Provided passage:
__________

A Docker Compose setup that provides a local DNS server (Knot DNS) with ACME certificate authority (Step CA) for development and testing.

Overview

This project sets up:

  • Knot DNS Server: Authoritative DNS server for the .test domain
  • Step CA: ACME-enabled certificate authority for issuing TLS certificates
  • Custom Network: Isolated Docker network for service communication

Architecture

┌─────────────────┐    ┌─────────────────┐
│   Knot DNS      │    │    Step CA      │
│   10.0.0.10:53  │◄───┤  10.0.0.11:9000 │
│                 │    │                 │
│ • test. zone    │    │ • ACME endpoint │
│ • ca.test → CA  │    │ • ca.test cert  │
└─────────────────┘    └─────────────────┘

Quick Start

  1. Start the services:

    docker-compose up -d
    # or rebuild everything with:
    # docker compose up --build --force-recreate -d
  2. Wait for services to be healthy:

    docker-compose ps
  3. Test DNS resolution:

    dig @localhost -p 9053 ca.test A
  4. Access Step CA:

    • ACME directory: https://ca.test:9000/acme/acme/directory
    • Root certificate: https://ca.test:9000/roots.pem
  5. Extract TSIG and create subdomain

     # First extract the tsig.key file and root certificate
     ./extract-tsig.sh
     # Optional: enable remote access to Step and Knot
     ./enable-remote.sh
     # Create a wildcard subdomain *.mydomain.test entry
     ./add-subdomain.sh -s mydomain -i <ip it should resolve to>

    You should now have a mydomain-config.yaml file with all the details to configure an ACME client that should interact with Knot, and Knot will now resolve any query for *.mydomain.test to the IP number you specified.

  6. Test it out

    dig @localhost -p 9053 +short ca.test A
    dig @localhost -p 9053 +short apples.mydomain.test A

Services

Knot DNS (knot)

DNS Records:

  • ca.test.10.0.0.11 (Step CA)
  • ns1.test.10.0.0.10 (DNS server)

Step CA (step-ca)

  • Port: 9000
  • IP: 10.0.0.11 (internal network)
  • Domain: ca.test
  • ACME Endpoint: /acme/acme/directory

Step Secrets (step-secrets)

__________

Recorded information:
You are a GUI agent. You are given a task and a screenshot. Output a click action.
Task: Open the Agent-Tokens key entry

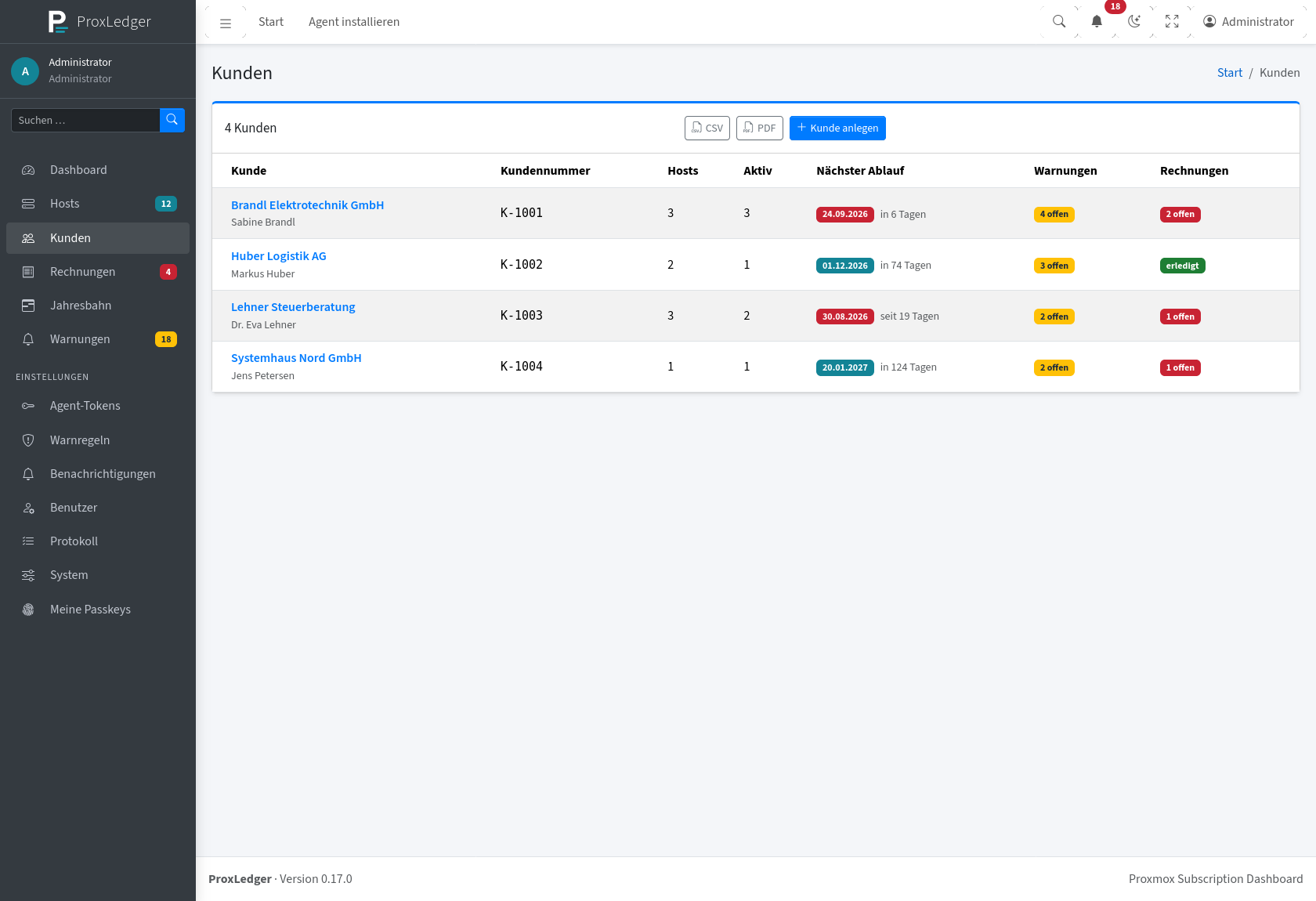pos(98,406)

__________

Continue the Docker Compose README on the local DNS server and certificate authority, picking up right after its last line. The data is separate from the Docker Compose DNS and certificate authority README.

Exercise answer:
  • One-time service that generates CA password
  • Creates /home/step/secrets/password with random password

Configuration

Default Knot DNS Configuration

The Knot DNS server is configured in knot/knot.conf with:

  • Authority for test. domain
  • HMAC-SHA256 key for dynamic updates automatically generated
  • Forwarding to upstream DNS (1.1.1.1, 9.9.9.9) for other domains

Default Step CA Configuration

  • Automatically initialized on first run
  • ACME provisioner enabled
  • Certificate for ca.test domain
  • Remote management enabled

Enable Remote Resolution

By default everything runs on its own Docker network with DNS mapped to 0.0.0.0:9053 and step-ca mapped to 0.0.0.0:9000 so these are accessble on the hosts LAN IP. However, to make Knot DNS return the correct LAN IP address when queried for ca.test, you will need to reconfigure the test.zone file to use the LAN IP for ca.test. You can do this as follows:

# First extract the tsig.key from Knot
./extract-tsig.sh

# Now switch to using the LAN IP for ca.test
./enable-remote.sh

# Check if it worked correctly
dig @localhost -p 9053 +short ca.test A

The last command tests if Knot returns the right IP address when resolving ca.test. By default the enable-remote.sh script will try to detect your LAN IP and use that. If this detection fails, you can also provide the IP address that it should use for ca.test:

./enable-remote.sh --ip 192.168.1.10

This will then ensure that dns name ca.test will resolve to 192.168.1.10

Add a subdomain to Knot DNS

Use this to create a wildcard subdomain (*.your-sub.test) that points to an IP number of your choice.

  1. Extract the TSIG key and CA root

    Run extract-tsig.sh. This writes tsig.key and dev_root_ca.pem.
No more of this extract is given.